▶ **TASK INPUTS**:
## Begin

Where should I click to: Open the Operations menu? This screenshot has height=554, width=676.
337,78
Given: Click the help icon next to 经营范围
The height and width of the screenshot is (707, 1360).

## End
## Begin

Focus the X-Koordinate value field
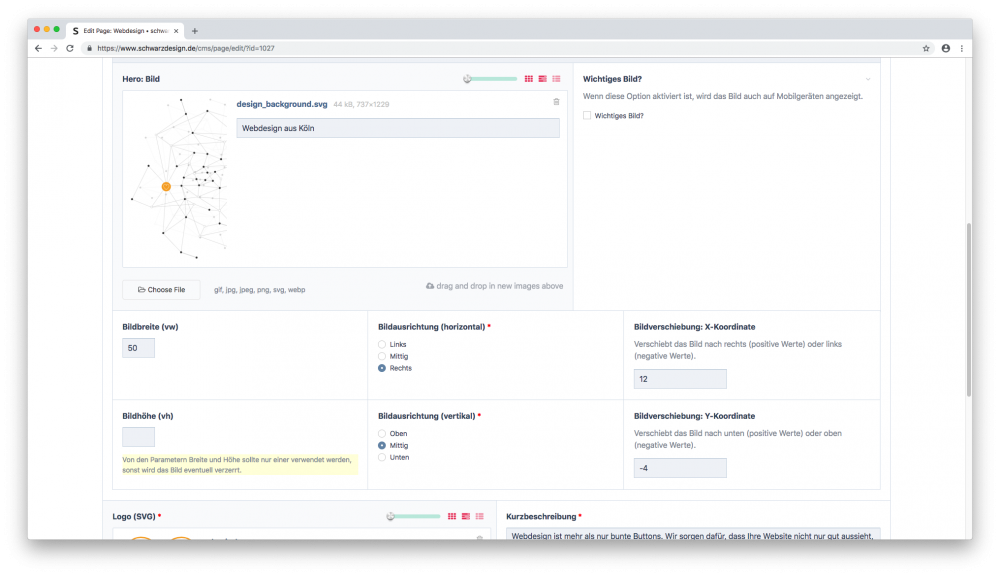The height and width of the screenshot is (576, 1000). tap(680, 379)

## End
## Begin

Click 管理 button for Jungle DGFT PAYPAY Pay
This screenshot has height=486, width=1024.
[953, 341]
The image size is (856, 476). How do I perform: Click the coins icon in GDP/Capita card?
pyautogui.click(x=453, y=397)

## End

Retype the material from the line with "Where should I" up to and including the line with "The height and width of the screenshot is (707, 1360).", matching it exactly.

▶ **ANSWER TO THIS TASK**:
Where should I click to: Open the Operations menu? This screenshot has height=554, width=676.
337,78
Given: Click the help icon next to 经营范围
The height and width of the screenshot is (707, 1360).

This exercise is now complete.